### SELECTED EXTRACT:
# Hdmi



## HackWork (Oct 2, 2009)

It must be some type of a trademarked standard because even my monitor says it on the front of it.


----------



## MikeFL (Apr 16, 2016)

IIRC HDMI is still under patent protection and anyone who makes HDMI has to pay so much per port or plug.


----------



## drsparky (Nov 13, 2008)

99cents said:


> Is “HDMI” a trademark?
> 
> I bought some 4K HDMI cables cheap from a surplus joint. Nowhere on the packaging does it say HDMI, it just says “computer cable”, blah, blah, blah. The ends definitely have HDMI written on them.
> 
> I’m thinking they’re cheap because they’re not paying to use the term “HDMI”.


https://en.wikipedia.org/wiki/HDMI


----------



## 99cents (Aug 20, 2012)

drsparky said:


> https://en.wikipedia.org/wiki/HDMI


And I thought the circuit breaker cartel was bad.


----------



## drsparky (Nov 13, 2008)

99cents said:


> And I thought the circuit breaker cartel was bad.


Now you know more about HDMI than you will ever need.:biggrin:


----------



## wcord (Jan 23, 2011)

They are cheap because they're counterfeit and only 2k lol


----------

### RAW RECORDS:
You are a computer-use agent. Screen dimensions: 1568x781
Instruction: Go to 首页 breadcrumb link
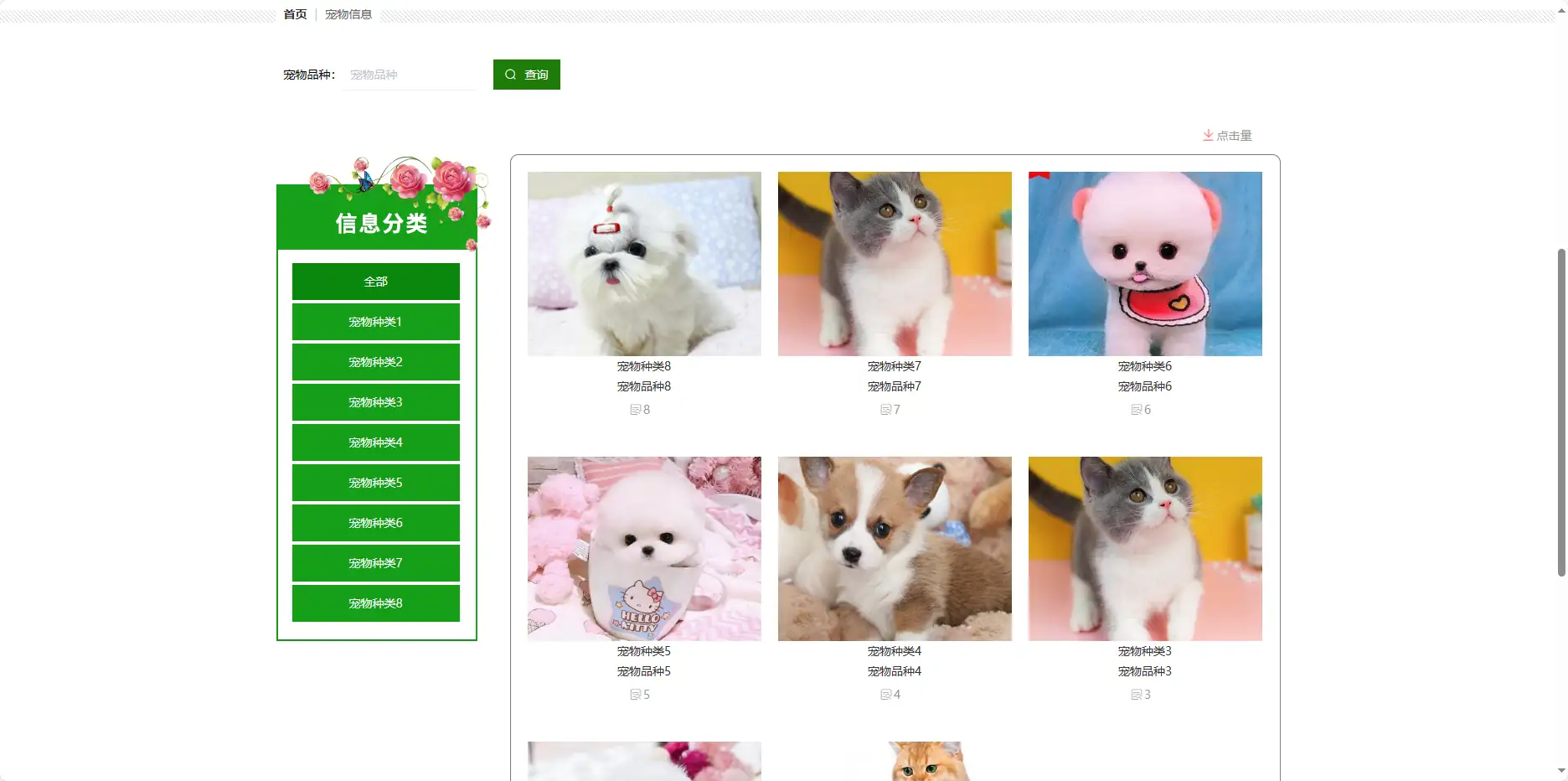pos(295,14)
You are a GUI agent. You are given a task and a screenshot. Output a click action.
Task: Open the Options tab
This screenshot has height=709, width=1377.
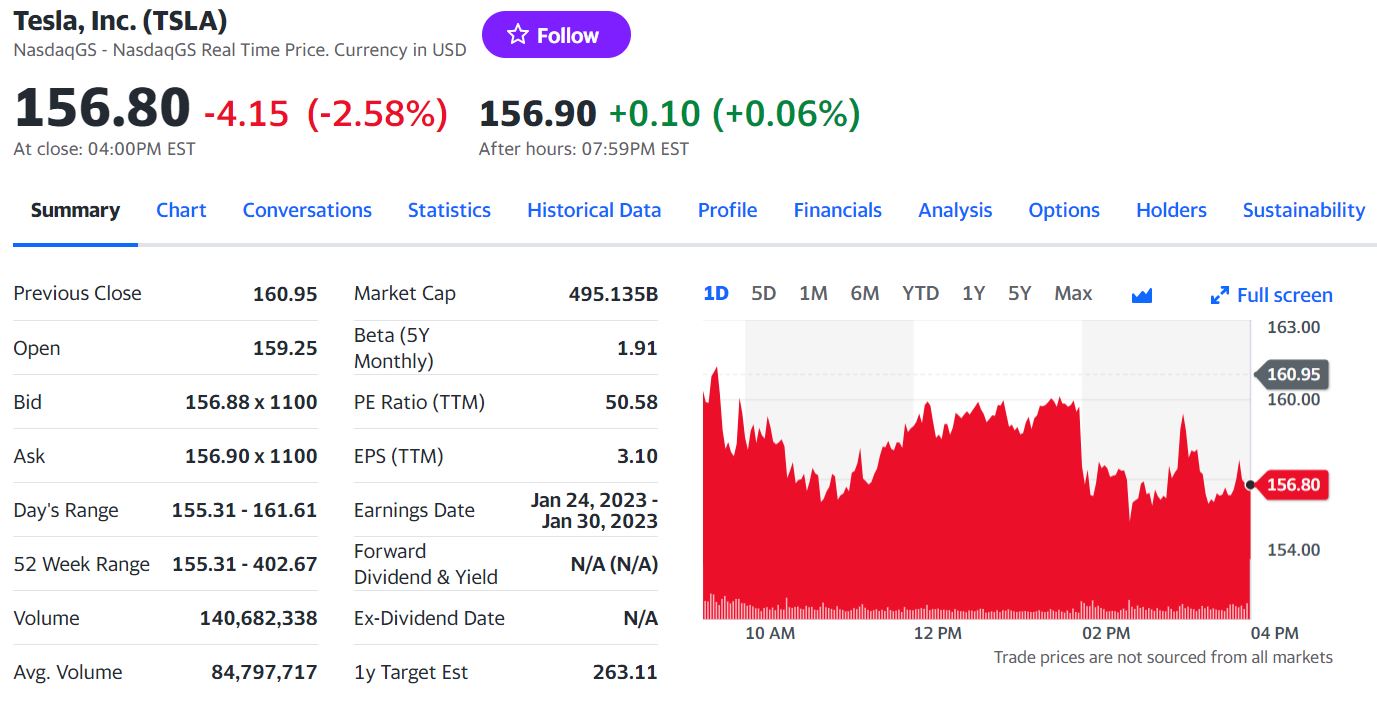(x=1064, y=210)

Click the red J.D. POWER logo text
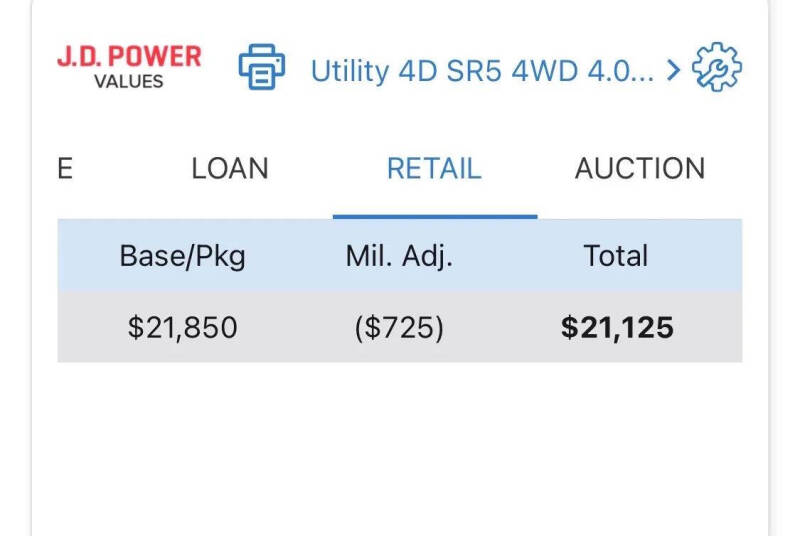coord(129,57)
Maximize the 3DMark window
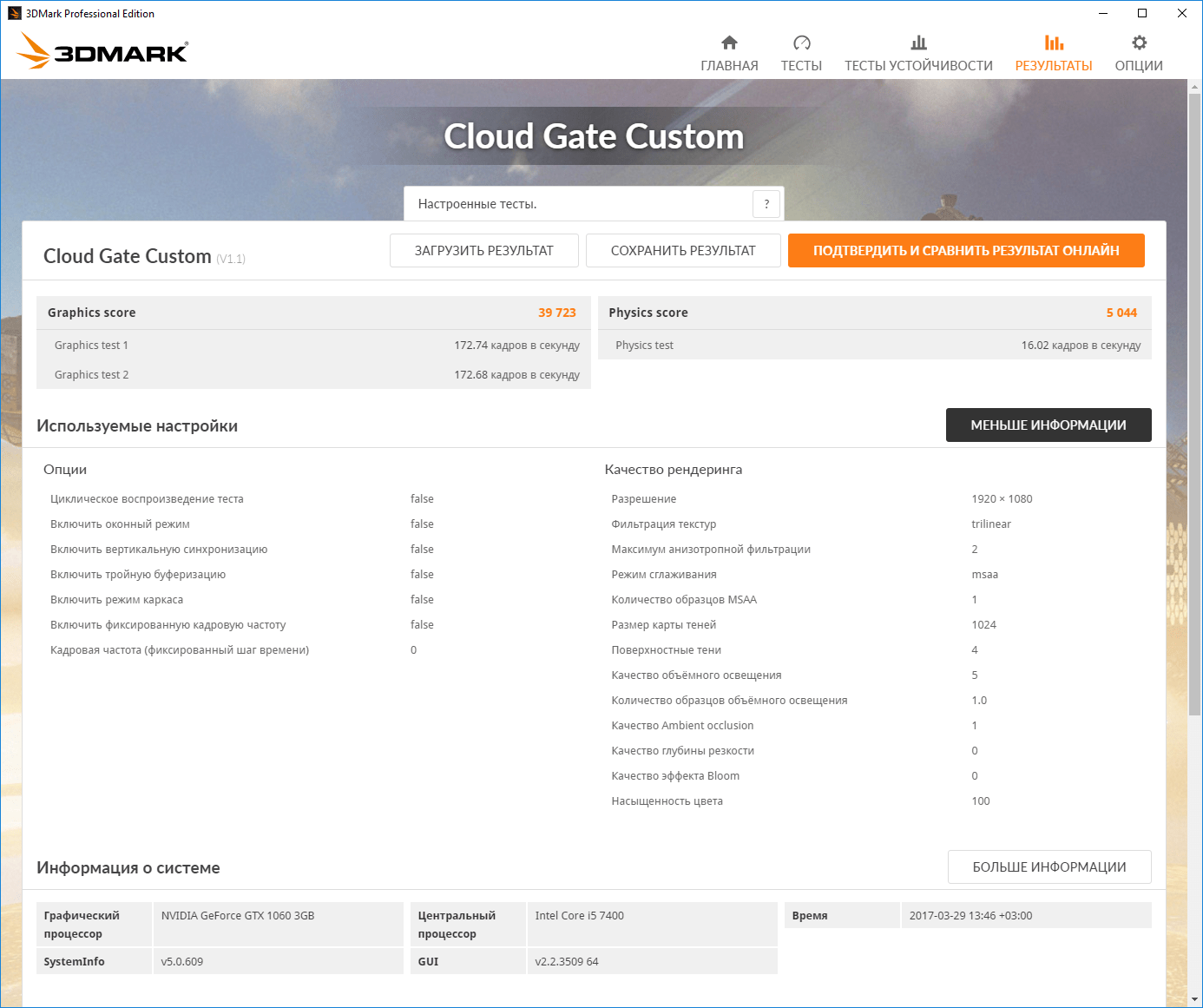The height and width of the screenshot is (1008, 1203). 1142,13
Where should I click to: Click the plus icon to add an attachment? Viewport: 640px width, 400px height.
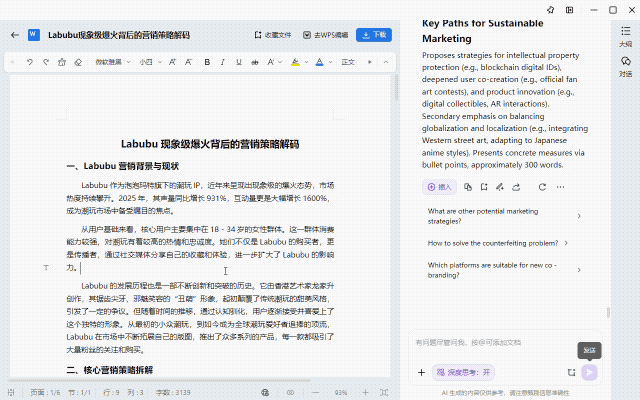point(421,372)
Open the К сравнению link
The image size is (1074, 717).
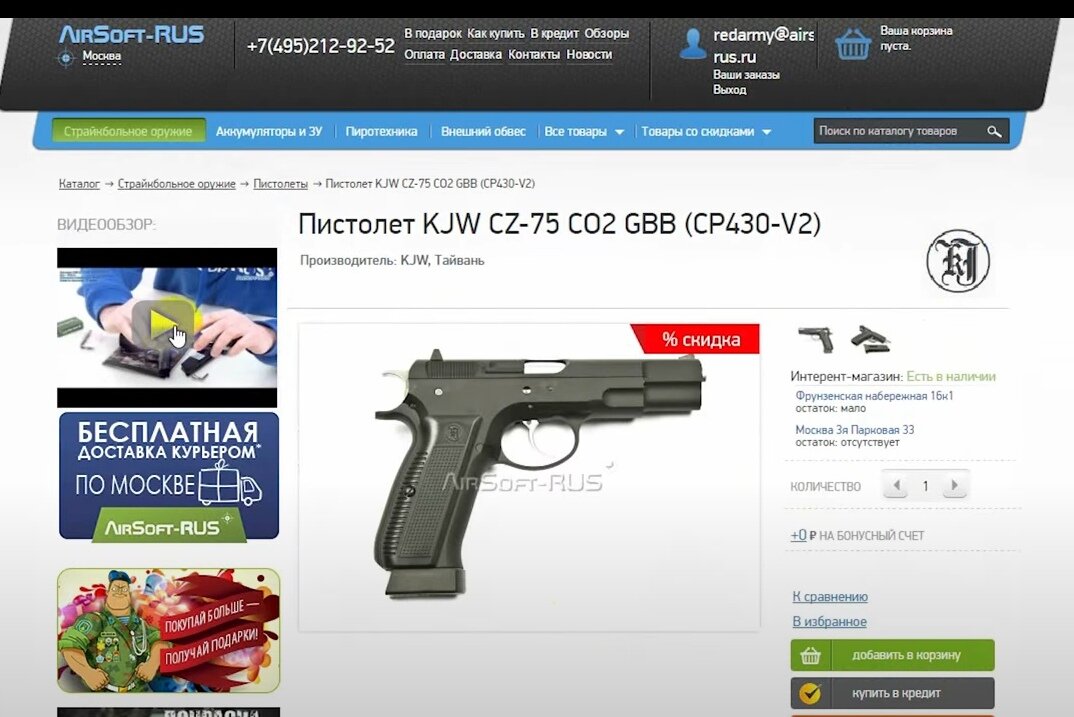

### OBJECTIVES:
a: Retype the passage of the HDMI thread starting with "## HackWork (Oct" and going on through "port or plug.".
b: Name every distinct user who posted in the HDMI thread, listing each name once.
The items have no role in this work.

### IN RESPONSE:
a:
## HackWork (Oct 2, 2009)

It must be some type of a trademarked standard because even my monitor says it on the front of it.


----------



## MikeFL (Apr 16, 2016)

IIRC HDMI is still under patent protection and anyone who makes HDMI has to pay so much per port or plug.

b:
HackWork
MikeFL
drsparky
99cents
wcord